4. Additional money may be gained in the course of the games as follows:

a. A player receives £100 (own currency) each season, for each home supply center held.

b. Upon capture of a center (i.e. this rule applies to Autumn only) the owning player must pay £100 (own currency) to the player who has captured the center.

c. On capturing a neutral center (never held by any player), the captor receives the £100 bonus in his own country; capture can only occur in an Autumn season.

d. A player must pay £100 (own currency) each season, for each home center held by another player; this is paid to the player holding that center when the season ends.

5. Game money may be paid between players during the game, in the form of bribes.

a. A player may submit a second order for a unit (no unit may have more than one such conditional order) which will be used if a bribe of sufficient value (“color” and minimum number of pounds specified) is paid to him by a single specified player.

b. A player may make his bribes conditional on a particular order being given.

c. Money is paid out for bribes conditional on an order, even if the order was not conditional on the bribe being received.

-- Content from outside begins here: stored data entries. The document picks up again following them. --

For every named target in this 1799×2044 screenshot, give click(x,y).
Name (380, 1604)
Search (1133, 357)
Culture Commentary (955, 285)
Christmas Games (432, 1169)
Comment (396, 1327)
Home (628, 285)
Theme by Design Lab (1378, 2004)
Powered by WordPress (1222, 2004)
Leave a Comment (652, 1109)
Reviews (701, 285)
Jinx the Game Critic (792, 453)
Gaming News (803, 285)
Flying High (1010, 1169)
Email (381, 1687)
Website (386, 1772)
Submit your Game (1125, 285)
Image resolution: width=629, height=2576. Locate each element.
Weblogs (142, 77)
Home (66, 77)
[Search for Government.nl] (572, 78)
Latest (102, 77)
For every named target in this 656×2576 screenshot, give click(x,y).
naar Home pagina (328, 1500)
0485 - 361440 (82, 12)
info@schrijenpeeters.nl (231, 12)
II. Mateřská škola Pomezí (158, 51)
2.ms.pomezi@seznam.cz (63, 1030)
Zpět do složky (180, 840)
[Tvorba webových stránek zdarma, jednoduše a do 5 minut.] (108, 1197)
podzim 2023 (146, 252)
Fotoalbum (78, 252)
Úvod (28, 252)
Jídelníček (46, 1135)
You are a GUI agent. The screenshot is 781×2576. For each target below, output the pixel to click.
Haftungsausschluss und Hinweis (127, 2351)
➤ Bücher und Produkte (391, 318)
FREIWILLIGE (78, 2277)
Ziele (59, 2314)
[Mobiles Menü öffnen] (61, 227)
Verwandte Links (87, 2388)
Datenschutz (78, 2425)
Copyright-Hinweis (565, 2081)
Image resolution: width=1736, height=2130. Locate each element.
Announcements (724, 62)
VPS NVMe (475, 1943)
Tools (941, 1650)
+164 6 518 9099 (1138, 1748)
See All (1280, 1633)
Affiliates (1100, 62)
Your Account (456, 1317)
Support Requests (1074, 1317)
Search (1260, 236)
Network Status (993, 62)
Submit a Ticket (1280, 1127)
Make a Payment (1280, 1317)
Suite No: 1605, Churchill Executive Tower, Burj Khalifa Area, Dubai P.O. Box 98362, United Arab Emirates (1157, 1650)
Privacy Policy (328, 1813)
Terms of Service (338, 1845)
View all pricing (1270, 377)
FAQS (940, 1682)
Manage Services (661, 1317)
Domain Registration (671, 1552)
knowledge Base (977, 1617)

d. Money is paid regardless of moves by different units ‑ a player could give the order required, accept the bribe, but deliberately order so as to “standoff” or similar.

e. A sum can be transferred from one player to another without conditions attached.

6. A player may bid from holdings in his own currency, to support a particular order.

a. If the order is only prevented by an equal opposing force (as per standard Diplomacy rules) the amount bid is actually paid out (and removed from circulation).

b. When money has been paid to support opposing orders (which would standoff without any bid), the order with the highest total bid in its favor will succeed.

c. All money bid for an order that a unit should stand will count double for that purpose.

d. Players may give financial support for other player’s orders, converting money from own currency to the supported player’s in the process (even if the money is not paid).

e. Bids for orders which do not actually occur are ignored completely.

7. Players may convert their holdings from one currency to another as follows:

a. A player may convert from his own currency to that of another player at last season’s final exchange rate, but will not have use of that money until the following season.

b. Similarly, a player may convert from another currency to his own (same restrictions).

c. It is not possible to convert direct from one foreign currency to another.

d. The net effect of all such conversions in a particular currency is a temporary change in currency value (which affects use of money as in rule 6 only). An m% fall/rise in net holdings temporarily reduces / increases the value of that currency by m%. e.g. There are 2000 purple pounds in circulation, but conversion leads to a £700 net reduction; a purple pound is reduced in value by 35% (£700 is 35% of £2000).

8. Players may declare an Alliance of Currency to add stability to their currencies:

a. Each player is considered to hold the average of total centers in the A.o.C. (Warsaw excluded) plus one, in deciding the exchange rate; e.g. countries in an A.o.C. hold 5, 4, and 3 centers respectively, each has exchange rate determined as if each held 1/3 (5+4+3) + 1 = 5 centers; by no means should the currencies be considered identical.

b. To form an A.o.C. each player involved should express a wish with the a season’s orders; the GM will publish the A.o.C. and the new exchange rate applies from the end of the season concerned (even if that season is a Spring turn).

c. A player may withdraw from the A.o.C. immediately on informing the GM of this.

d. Any player may deal in currencies protected by an A.o.C. precisely as if each owned the assumed number of centers, but must state only the number of pounds to be spent (if the A.o.C. breaks you may buy a different number of pounds than otherwise).

e. Such dealing effects only pounds of the specified colors (others in the A.o.C. have temporary fluctuations determined separately) e.g. No Italo‑Russian currency exists.

9. Game reports will also list all player’s currency holdings and currency values as they stand at the end of each season, as well as amounts spent supporting orders.

10. A player whose balance is zero may not spend any money (no deficits are allowed); a player whose units are eliminated loses all holdings in foreign currency (as well as having his currency devalued to zero according to rule 3b.

11. Since this is a playtest, the GM may change the rules as the game progresses.